Collected data entries ::
__________
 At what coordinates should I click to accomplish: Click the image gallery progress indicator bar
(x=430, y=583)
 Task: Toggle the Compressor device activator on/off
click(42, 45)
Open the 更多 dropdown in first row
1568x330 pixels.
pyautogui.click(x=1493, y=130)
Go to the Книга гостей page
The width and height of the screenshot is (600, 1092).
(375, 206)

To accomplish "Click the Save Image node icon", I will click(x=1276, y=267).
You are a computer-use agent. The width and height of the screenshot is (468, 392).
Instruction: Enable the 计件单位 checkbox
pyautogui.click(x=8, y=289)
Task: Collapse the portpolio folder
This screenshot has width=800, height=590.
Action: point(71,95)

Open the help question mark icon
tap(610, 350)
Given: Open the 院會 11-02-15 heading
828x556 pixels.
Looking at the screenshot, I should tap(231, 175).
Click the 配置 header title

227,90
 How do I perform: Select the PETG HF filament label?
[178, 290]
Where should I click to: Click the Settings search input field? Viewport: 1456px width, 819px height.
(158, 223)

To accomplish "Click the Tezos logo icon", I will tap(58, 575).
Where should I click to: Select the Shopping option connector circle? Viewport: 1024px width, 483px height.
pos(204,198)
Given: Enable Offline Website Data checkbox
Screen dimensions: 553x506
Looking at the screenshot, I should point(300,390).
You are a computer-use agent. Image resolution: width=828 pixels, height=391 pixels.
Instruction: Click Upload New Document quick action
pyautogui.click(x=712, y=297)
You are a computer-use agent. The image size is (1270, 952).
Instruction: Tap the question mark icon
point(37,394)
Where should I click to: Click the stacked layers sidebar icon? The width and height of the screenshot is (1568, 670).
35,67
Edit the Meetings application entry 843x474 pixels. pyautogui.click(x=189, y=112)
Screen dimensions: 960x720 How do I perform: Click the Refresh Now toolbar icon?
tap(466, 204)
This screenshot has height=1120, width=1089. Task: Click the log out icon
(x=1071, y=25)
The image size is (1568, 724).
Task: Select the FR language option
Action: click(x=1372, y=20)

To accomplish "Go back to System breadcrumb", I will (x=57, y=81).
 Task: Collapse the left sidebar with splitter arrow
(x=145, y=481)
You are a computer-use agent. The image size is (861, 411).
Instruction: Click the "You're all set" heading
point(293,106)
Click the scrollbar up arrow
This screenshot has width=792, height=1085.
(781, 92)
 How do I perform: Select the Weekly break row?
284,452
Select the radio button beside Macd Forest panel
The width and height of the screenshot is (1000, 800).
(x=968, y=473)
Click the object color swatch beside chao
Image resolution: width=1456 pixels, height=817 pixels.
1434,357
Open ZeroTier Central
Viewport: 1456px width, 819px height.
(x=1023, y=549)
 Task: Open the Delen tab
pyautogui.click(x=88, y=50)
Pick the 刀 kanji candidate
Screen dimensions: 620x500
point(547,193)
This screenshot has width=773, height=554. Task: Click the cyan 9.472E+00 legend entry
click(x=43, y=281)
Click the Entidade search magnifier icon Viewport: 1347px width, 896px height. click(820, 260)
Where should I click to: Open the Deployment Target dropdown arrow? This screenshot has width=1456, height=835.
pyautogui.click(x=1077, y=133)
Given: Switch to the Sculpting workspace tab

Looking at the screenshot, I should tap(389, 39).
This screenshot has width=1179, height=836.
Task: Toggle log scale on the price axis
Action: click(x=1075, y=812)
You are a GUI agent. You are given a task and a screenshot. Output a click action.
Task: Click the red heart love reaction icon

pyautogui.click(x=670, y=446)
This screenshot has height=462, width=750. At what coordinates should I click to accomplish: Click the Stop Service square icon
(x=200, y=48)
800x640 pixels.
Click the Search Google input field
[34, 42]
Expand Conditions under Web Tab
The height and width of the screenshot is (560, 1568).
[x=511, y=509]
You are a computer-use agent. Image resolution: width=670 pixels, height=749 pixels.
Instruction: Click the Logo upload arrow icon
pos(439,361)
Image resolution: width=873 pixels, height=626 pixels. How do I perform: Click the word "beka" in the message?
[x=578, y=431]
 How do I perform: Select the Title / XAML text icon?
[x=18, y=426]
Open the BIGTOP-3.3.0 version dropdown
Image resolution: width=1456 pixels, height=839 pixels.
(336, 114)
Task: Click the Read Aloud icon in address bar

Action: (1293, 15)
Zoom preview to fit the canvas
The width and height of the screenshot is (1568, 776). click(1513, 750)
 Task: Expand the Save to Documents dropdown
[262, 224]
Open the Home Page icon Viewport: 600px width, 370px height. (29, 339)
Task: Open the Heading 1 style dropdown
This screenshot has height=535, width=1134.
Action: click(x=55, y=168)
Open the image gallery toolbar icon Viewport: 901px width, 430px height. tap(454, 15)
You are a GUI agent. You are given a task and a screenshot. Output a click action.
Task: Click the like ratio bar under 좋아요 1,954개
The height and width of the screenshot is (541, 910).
__________
Problem requirements :: Rewrite the lines of these entries as a JSON list of strings, one string per line, leaving out blank lines.

Task output ::
[
  " At what coordinates should I click to accomplish: Click the image gallery progress indicator bar",
  "(x=430, y=583)",
  " Task: Toggle the Compressor device activator on/off",
  "click(42, 45)",
  "Open the 更多 dropdown in first row",
  "1568x330 pixels.",
  "pyautogui.click(x=1493, y=130)",
  "Go to the Книга гостей page",
  "The width and height of the screenshot is (600, 1092).",
  "(375, 206)",
  "To accomplish \"Click the Save Image node icon\", I will click(x=1276, y=267).",
  "You are a computer-use agent. The width and height of the screenshot is (468, 392).",
  "Instruction: Enable the 计件单位 checkbox",
  "pyautogui.click(x=8, y=289)",
  "Task: Collapse the portpolio folder",
  "This screenshot has width=800, height=590.",
  "Action: point(71,95)",
  "Open the help question mark icon",
  "tap(610, 350)",
  "Given: Open the 院會 11-02-15 heading",
  "828x556 pixels.",
  "Looking at the screenshot, I should tap(231, 175).",
  "Click the 配置 header title",
  "227,90",
  " How do I perform: Select the PETG HF filament label?",
  "[178, 290]",
  "Where should I click to: Click the Settings search input field? Viewport: 1456px width, 819px height.",
  "(158, 223)",
  "To accomplish \"Click the Tezos logo icon\", I will tap(58, 575).",
  "Where should I click to: Select the Shopping option connector circle? Viewport: 1024px width, 483px height.",
  "pos(204,198)",
  "Given: Enable Offline Website Data checkbox",
  "Screen dimensions: 553x506",
  "Looking at the screenshot, I should point(300,390).",
  "You are a computer-use agent. Image resolution: width=828 pixels, height=391 pixels.",
  "Instruction: Click Upload New Document quick action",
  "pyautogui.click(x=712, y=297)",
  "You are a computer-use agent. The image size is (1270, 952).",
  "Instruction: Tap the question mark icon",
  "point(37,394)",
  "Where should I click to: Click the stacked layers sidebar icon? The width and height of the screenshot is (1568, 670).",
  "35,67",
  "Edit the Meetings application entry 843x474 pixels. pyautogui.click(x=189, y=112)",
  "Screen dimensions: 960x720 How do I perform: Click the Refresh Now toolbar icon?",
  "tap(466, 204)",
  "This screenshot has height=1120, width=1089. Task: Click the log out icon",
  "(x=1071, y=25)",
  "The image size is (1568, 724).",
  "Task: Select the FR language option",
  "Action: click(x=1372, y=20)",
  "To accomplish \"Go back to System breadcrumb\", I will (x=57, y=81).",
  " Task: Collapse the left sidebar with splitter arrow",
  "(x=145, y=481)",
  "You are a computer-use agent. The image size is (861, 411).",
  "Instruction: Click the \"You're all set\" heading",
  "point(293,106)",
  "Click the scrollbar up arrow",
  "This screenshot has width=792, height=1085.",
  "(781, 92)",
  " How do I perform: Select the Weekly break row?",
  "284,452",
  "Select the radio button beside Macd Forest panel",
  "The width and height of the screenshot is (1000, 800).",
  "(x=968, y=473)",
  "Click the object color swatch beside chao",
  "Image resolution: width=1456 pixels, height=817 pixels.",
  "1434,357",
  "Open ZeroTier Central",
  "Viewport: 1456px width, 819px height.",
  "(x=1023, y=549)",
  " Task: Open the Delen tab",
  "pyautogui.click(x=88, y=50)",
  "Pick the 刀 kanji candidate",
  "Screen dimensions: 620x500",
  "point(547,193)",
  "This screenshot has width=773, height=554. Task: Click the cyan 9.472E+00 legend entry",
  "click(x=43, y=281)",
  "Click the Entidade search magnifier icon Viewport: 1347px width, 896px height. click(820, 260)",
  "Where should I click to: Open the Deployment Target dropdown arrow? This screenshot has width=1456, height=835.",
  "pyautogui.click(x=1077, y=133)",
  "Given: Switch to the Sculpting workspace tab",
  "Looking at the screenshot, I should tap(389, 39).",
  "This screenshot has width=1179, height=836.",
  "Task: Toggle log scale on the price axis",
  "Action: click(x=1075, y=812)",
  "You are a GUI agent. You are given a task and a screenshot. Output a click action.",
  "Task: Click the red heart love reaction icon",
  "pyautogui.click(x=670, y=446)",
  "This screenshot has height=462, width=750. At what coordinates should I click to accomplish: Click the Stop Service square icon",
  "(x=200, y=48)",
  "800x640 pixels.",
  "Click the Search Google input field",
  "[34, 42]",
  "Expand Conditions under Web Tab",
  "The height and width of the screenshot is (560, 1568).",
  "[x=511, y=509]",
  "You are a computer-use agent. Image resolution: width=670 pixels, height=749 pixels.",
  "Instruction: Click the Logo upload arrow icon",
  "pos(439,361)",
  "Image resolution: width=873 pixels, height=626 pixels. How do I perform: Click the word \"beka\" in the message?",
  "[x=578, y=431]",
  " How do I perform: Select the Title / XAML text icon?",
  "[x=18, y=426]",
  "Open the BIGTOP-3.3.0 version dropdown",
  "Image resolution: width=1456 pixels, height=839 pixels.",
  "(336, 114)",
  "Task: Click the Read Aloud icon in address bar",
  "Action: (1293, 15)",
  "Zoom preview to fit the canvas",
  "The width and height of the screenshot is (1568, 776). click(1513, 750)",
  " Task: Expand the Save to Documents dropdown",
  "[262, 224]",
  "Open the Home Page icon Viewport: 600px width, 370px height. (29, 339)",
  "Task: Open the Heading 1 style dropdown",
  "This screenshot has height=535, width=1134.",
  "Action: click(x=55, y=168)",
  "Open the image gallery toolbar icon Viewport: 901px width, 430px height. tap(454, 15)",
  "You are a GUI agent. You are given a task and a screenshot. Output a click action.",
  "Task: Click the like ratio bar under 좋아요 1,954개",
  "The height and width of the screenshot is (541, 910)."
]